Evangelia Mila, Petros Zampakis, Spyros Papadoulas
Department of Vascular Surgery, University of Patras Medical School, Patras, Greece

Figure 1. A computed tomography Angiogram (CTA) depicted compression of the celiac artery (CA) by the median arcuate ligament along with CA kinking and a significant post-compression dilatation: (A) Axial view, (B) Sagital view, (C) Three-dimensional CTA. Red arrows: the site of CA compression, Orange arrows: the CA aneurysmal dilatation.

 

An 83-year-old male, former smoker with a medical history of hypertension and a thoracic aortic aneurysm was presented complaining of itching and edema of his legs. Symptoms were attributed to tactile skin purpura. An abdominal computed tomography (CT) scan was performed to rule out a para-neoplasmatic syndrome. An asymptomatic compression of the celiac artery by the median arcuate ligament (MAL) along with celiac artery kinking and a significant post-compression dilatation (15x15mm in size) was depicted. A following CT Angiogram (CTA) delineated the arterial anatomy and suggested the co-existence of an asymptomatic median arcuate ligament syndrome (MALS), (Figure 1).

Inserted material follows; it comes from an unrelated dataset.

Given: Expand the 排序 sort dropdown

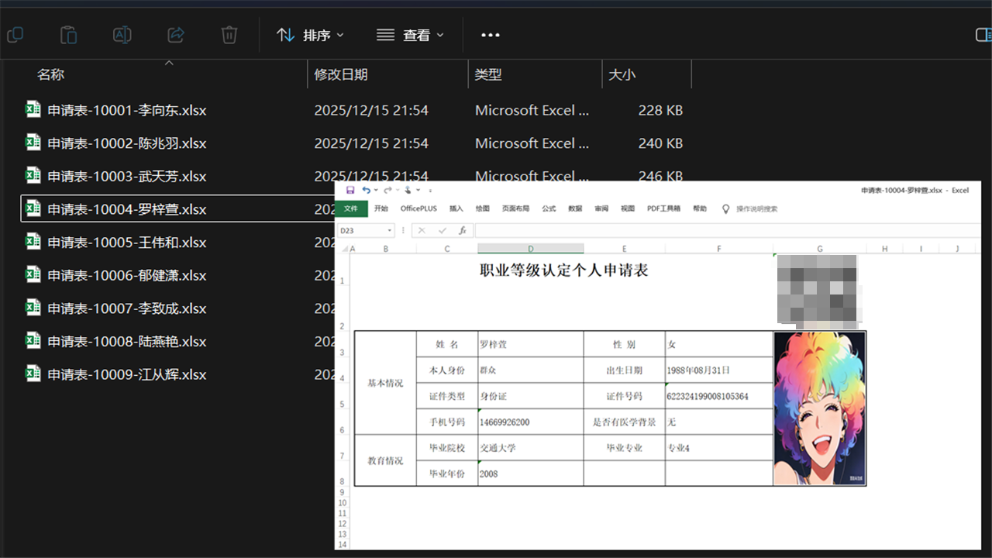Looking at the screenshot, I should point(310,35).
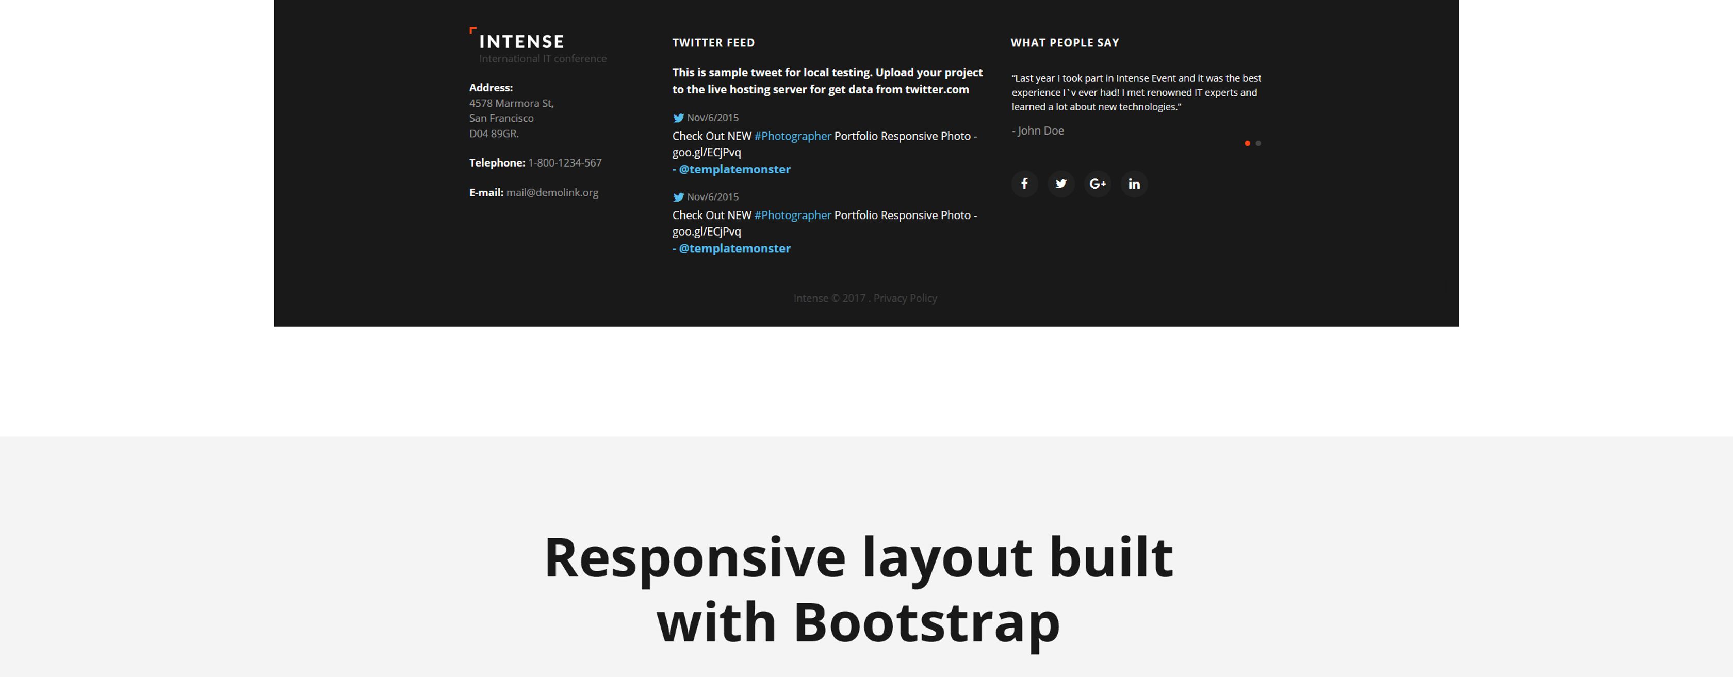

Median arcuate ligament syndrome was first described in 1917 by Lipshutz who noticed the overlapping of the artery by the diaphragmatic crura in an autopsy. It is a rare condition characterized by recurrent episodes of epigastric pain, nausea, diarrhea, and weight loss. The pain tends to be postprandial with a recession when leaning forward. Symptomatology is attributed to celiac artery compression by the arch-shaped ligament. Lower origin of the celiac artery or superior position of the MAL may predispose to MALS. The distortion of the CA centerline creates the ‘hook-sign’ (Figure 2). Sometimes, a neuropathic pain may be apparent due to ischemia or compression of the celiac ganglion. Current treatment consists of laparoscopic ligament transection followed by celiac artery angioplasty. A post-stenotic aneurysm larger than 2cm is generally repaired by covered-stents or open surgery.